Metropolitan News-Enterprise

 

Tuesday, February 24, 2004

 

Page 1

 

Death of Counsel Requires Granting Continuance, Reopening Discovery, Court of Appeal Rules

 

By a MetNews Staff Writer

 

A Ventura Superior Court judge abused his discretion when he denied a request to reopen discovery and granted only a five-week continuance to a plaintiff whose attorney died, this district’s Court of Appeal ruled yesterday.

Citing California’s Standards of Judicial Administration, Justice Kenneth T. Yegan of Div. Six declared:

“The death or serious illness of a trial attorney or a party ‘should, under normal circumstances, be considered good cause for granting the continuance of a trial date[.]’—.The same circumstances should generally constitute good cause to reopen discovery after a trial date has been continued.”

Yegan said Ventura Superior Court Judge Steven Hintz erred in denying John S. Hernandez’s request to reopen discovery, supplement his witness list, and delay trial until his new lawyer was available after the attorney representing him in his personal injury suit died of pancreatic cancer.

At a hearing in October, Hintz noted the trial had already been continued for three months due to the lawyer’s illness. The judge told Hernandez:

“And now a month after he dies, you come in and ask for more time. That could have been done better.”

The lawyer had failed to designate an expert on liability issues for trial, missing the deadline to do so, but Hintz ruled it would be prejudicial to extend the deadline.

Yegan, noting that Hernandez himself was also scheduled for spinal surgery only weeks before the trial date Hintz set, said Hintz abused his discretion as a matter of law.

He wrote:

“If plaintiff’s counsel’s serious physical illness and its debilitating effects culminating in death during the final stages of litigation are not good cause for continuing a trial and reopening of discovery, there is no such thing as good cause. A plaintiff in a personal injury action is not chargeable with the continued good health of his or her attorney.  Forcing such a plaintiff to trial without counsel or adequately prepared counsel is not likely to ensure fairness, the overall policy of the law.” 

The justice conceded that the Court of Appeal “does not and should not micromanage law and motion rulings.” But he explained:

“[S]ome writ applications are more ‘writ worthy’ than others—.[A]bsent our intervention here, petitioner would face the probability of trial without counsel or adequately prepared counsel in a serious personal injury trial.”

Hintz, Yegan said, failed to strike the appropriate balance between the need for efficiency in the trial courts and the goal of promoting the “just resolution of cases on their merits.”

He noted that Hernandez’s first lawyer died only 33 days after missing the final deadline to name a liability expert for trial.

“It is possible that [the attorney] provided effective representation during this crucial phase of the litigation,” Yegan said. “But common sense and respect for the grim reality of terminal illness make it more likely that, during the waning period of his life, [he] was not as organized, focused or vigorous an advocate as he had been in healthier times. The fact that [he] designated no experts on liability issues, even though real party included an accident reconstruction expert on his list, demonstrates the point.”

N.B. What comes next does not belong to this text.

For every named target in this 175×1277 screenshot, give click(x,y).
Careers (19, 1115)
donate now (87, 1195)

The defendant in the litigation, Yegan said, never supported his claims of prejudice with any evidence.

The justice commented:

“Real party’s claims would be more plausible if [the attorney] had been healthy in the weeks leading up to the initial trial date, and then died in an accident or in some other unforeseen manner. But he wasn’t healthy. He was dying of pancreatic cancer. We cannot assume that [he] was able to conduct business as usual while in the grip of such a severe illness. The trial court failed to appreciate that this medical condition adversely impacted his trial preparations. Similarly, real party’s assertion that petitioner was delaying the trial so he could ‘shop around for attorneys’ would make sense if petitioner had been dilatory in his search. But he wasn’t. He started looking for a new lawyer the very day he learned of [his lawyer’s] death, and he filed his ex parte application only 12 business days later.”

The case is Hernandez v. Superior Court (Neal), B171030.